According to the study, drug overdose accounted for a little over 6 percent of the life expectancy gap between 2009 and 2013. The authors said that was an increase over the previous four years, but stressed that when new data is available for later years, it will be critical to extend the analysis to see how the growth in opioid use has affected the gap.

Unintentional injuries was one of the leading causes of death, and it includes drug overdoses. But nearly a third of the unintentional injuries were car accidents, so in addition to tackling the opioid epidemic, public health interventions that increase seat belt use or reduce drunken driving and speeding might help increase life expectancy.

Meanwhile, smoking-related diseases accounted for more than half the gap in life expectancy between Appalachia and the rest of the country.

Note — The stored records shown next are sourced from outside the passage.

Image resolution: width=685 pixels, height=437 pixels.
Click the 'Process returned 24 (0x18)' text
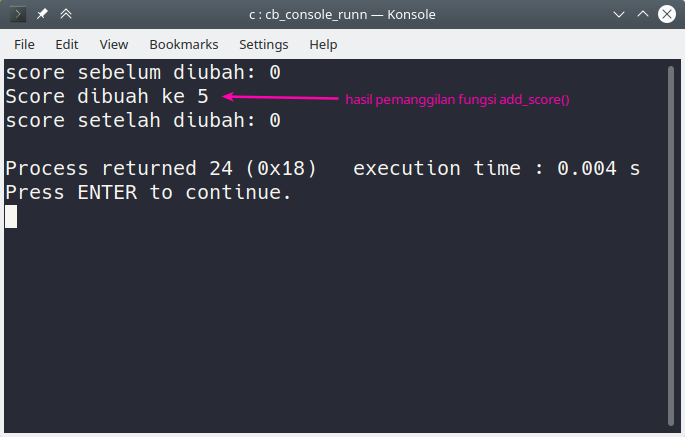click(161, 169)
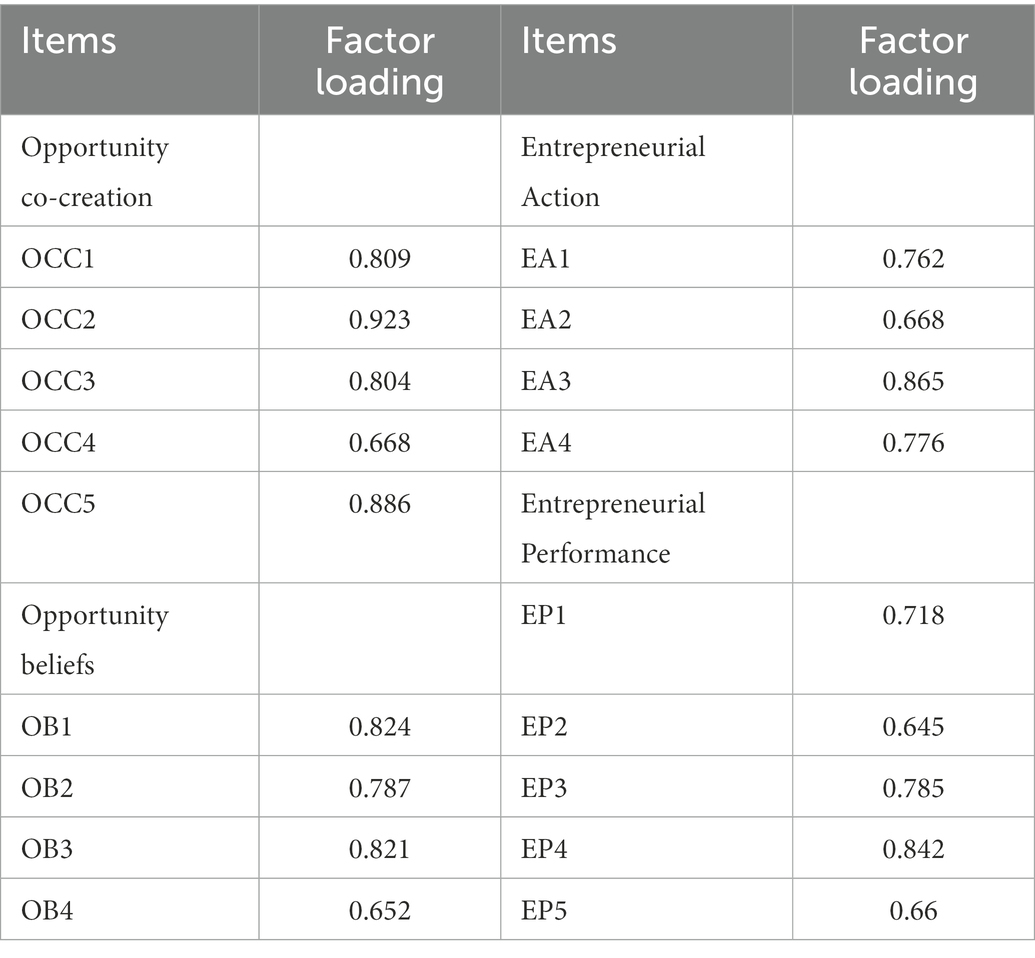The width and height of the screenshot is (1035, 958).
Task: Click the 0.865 loading for EA3
Action: tap(913, 381)
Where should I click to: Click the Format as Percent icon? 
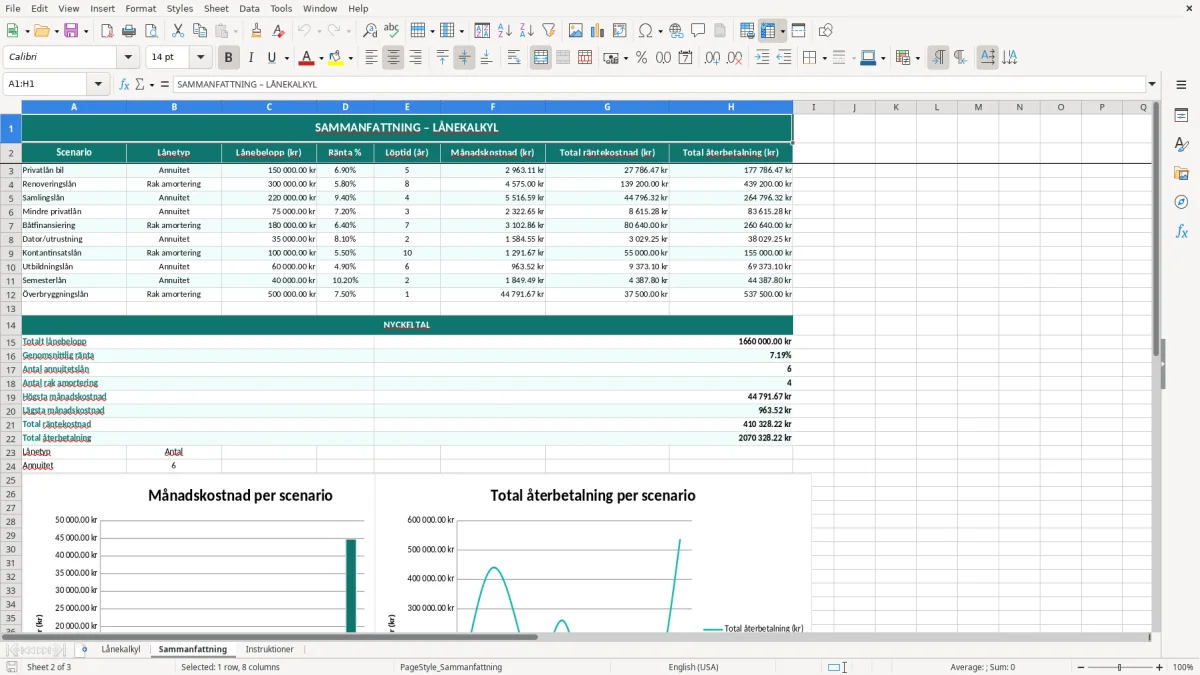coord(641,58)
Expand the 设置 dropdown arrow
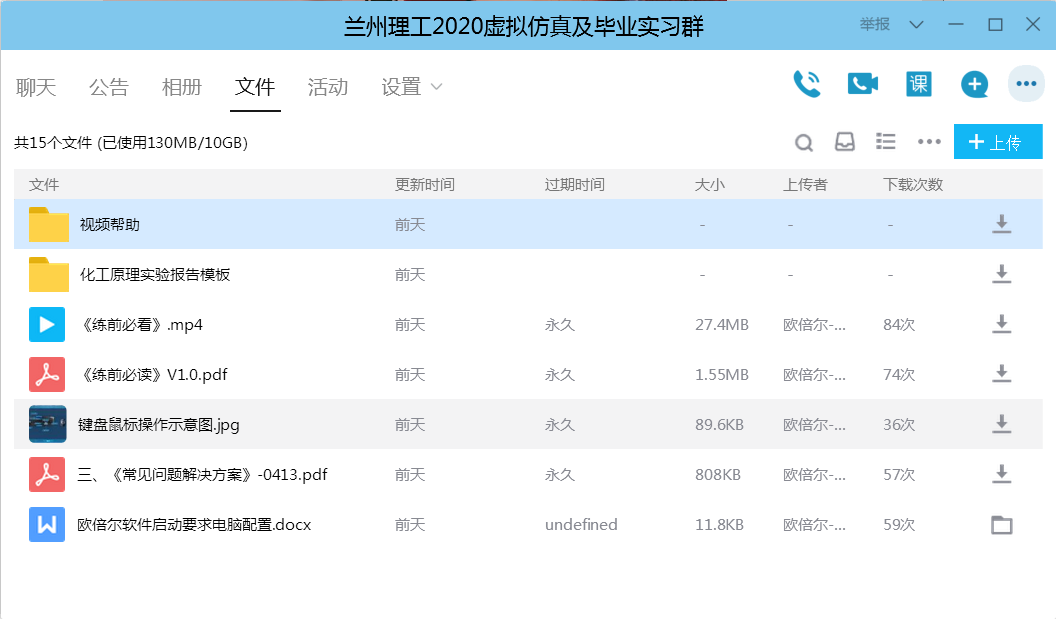The width and height of the screenshot is (1056, 619). 436,87
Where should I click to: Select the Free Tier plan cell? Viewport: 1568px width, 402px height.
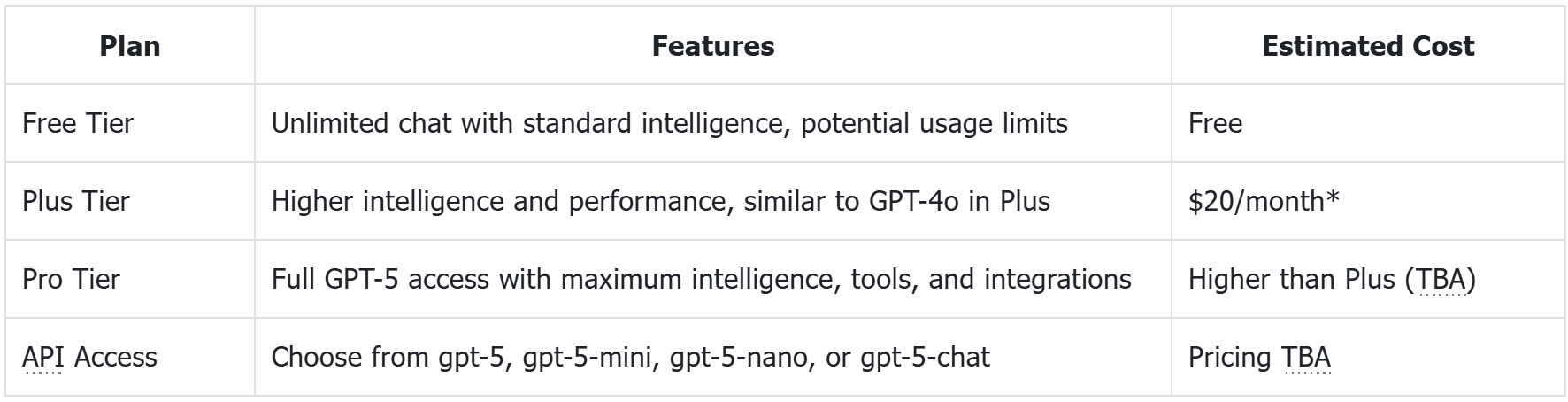[x=78, y=123]
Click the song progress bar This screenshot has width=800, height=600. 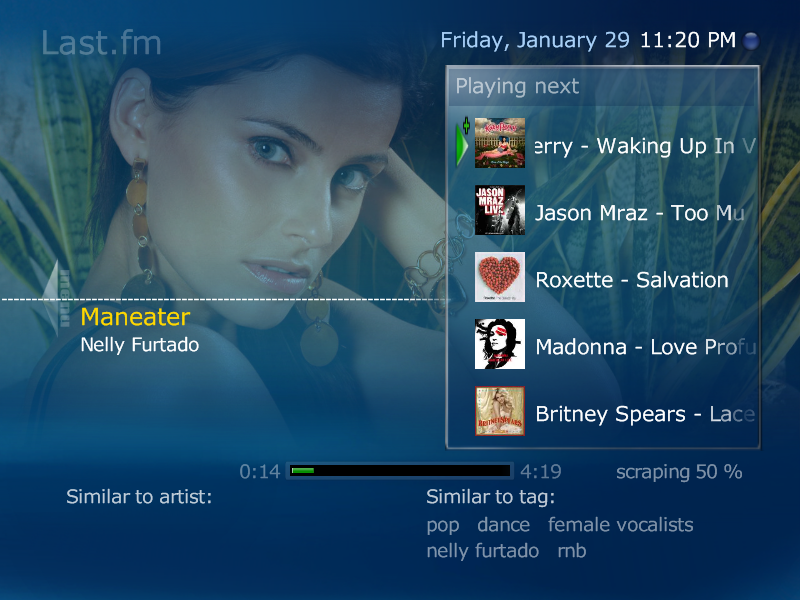coord(399,470)
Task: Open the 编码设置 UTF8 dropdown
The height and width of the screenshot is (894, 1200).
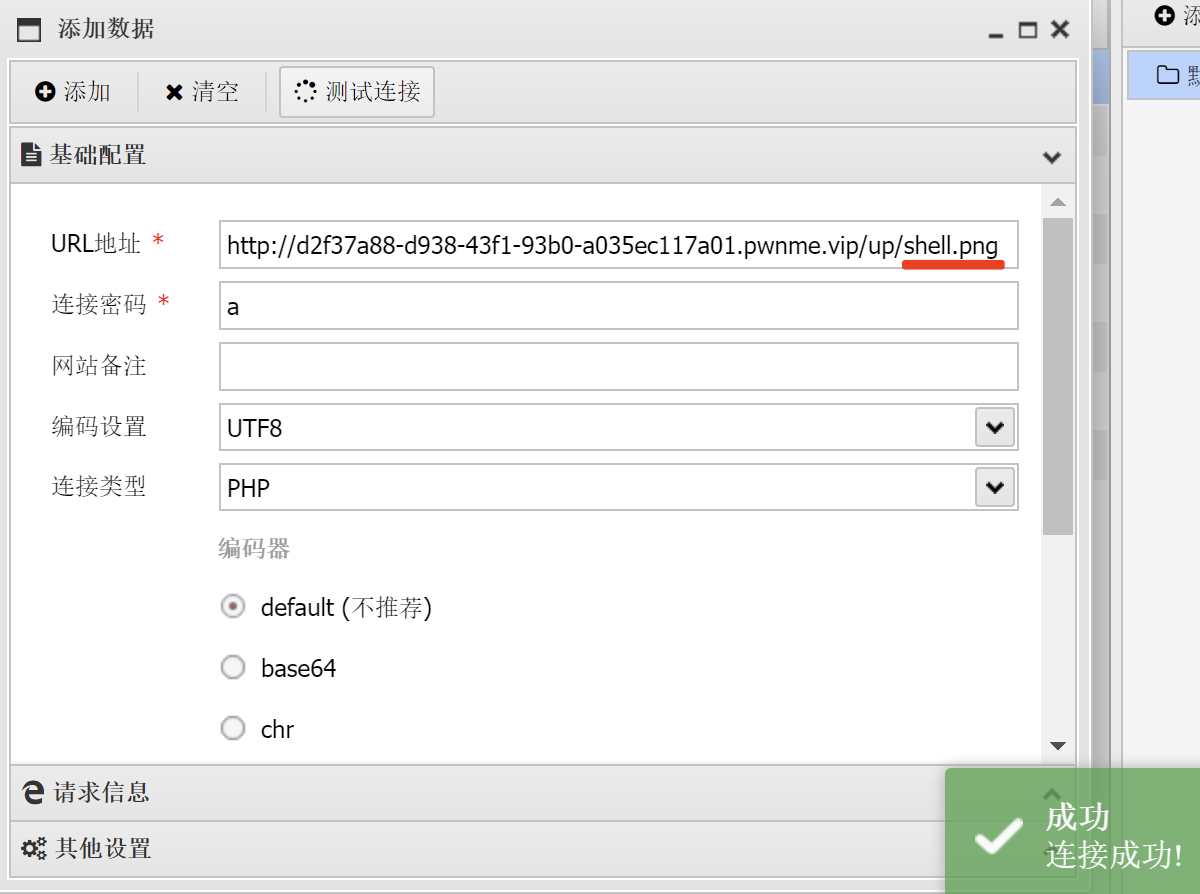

“The results are heartbreaking, but not unsurprising,” said Wendy Wasserman, a spokeswoman for the Appalachian Regional Commission, a regional economic development agency. “We're really interested in creating a healthy workforce, and all aspects of health are important to that.”

The biggest gap the researchers found in their data was a 13-year gap in how long black men in the most impoverished areas of Appalachia could expect to live, compared to white women in areas of the United States with little poverty.

The data do not reveal what has caused the health disparities to widen, but it does provide hints. Smoking and obesity are major contributors to poor life expectancy in Appalachia, for example, and the region is short on needed health-care services, such as primary care doctors. Many of the health-care factors are interwoven with economic circumstances.

A factor the authors could not account for was the possibility that the region's health outlook is getting worse simply because healthier and younger people aren't sticking around. Appalachia has experienced slower population growth than the rest of the country, partially caused by young people leaving the region.

“We can’t really single out one factor that would be causing the difference between Appalachia and non-Appalachia,” said Micheal Kogan, director of the Office of Epidemiology and Research at the Health Resources and Services Administration's Maternal and Child Health Bureau. “It’s really a very diverse set of circumstances.”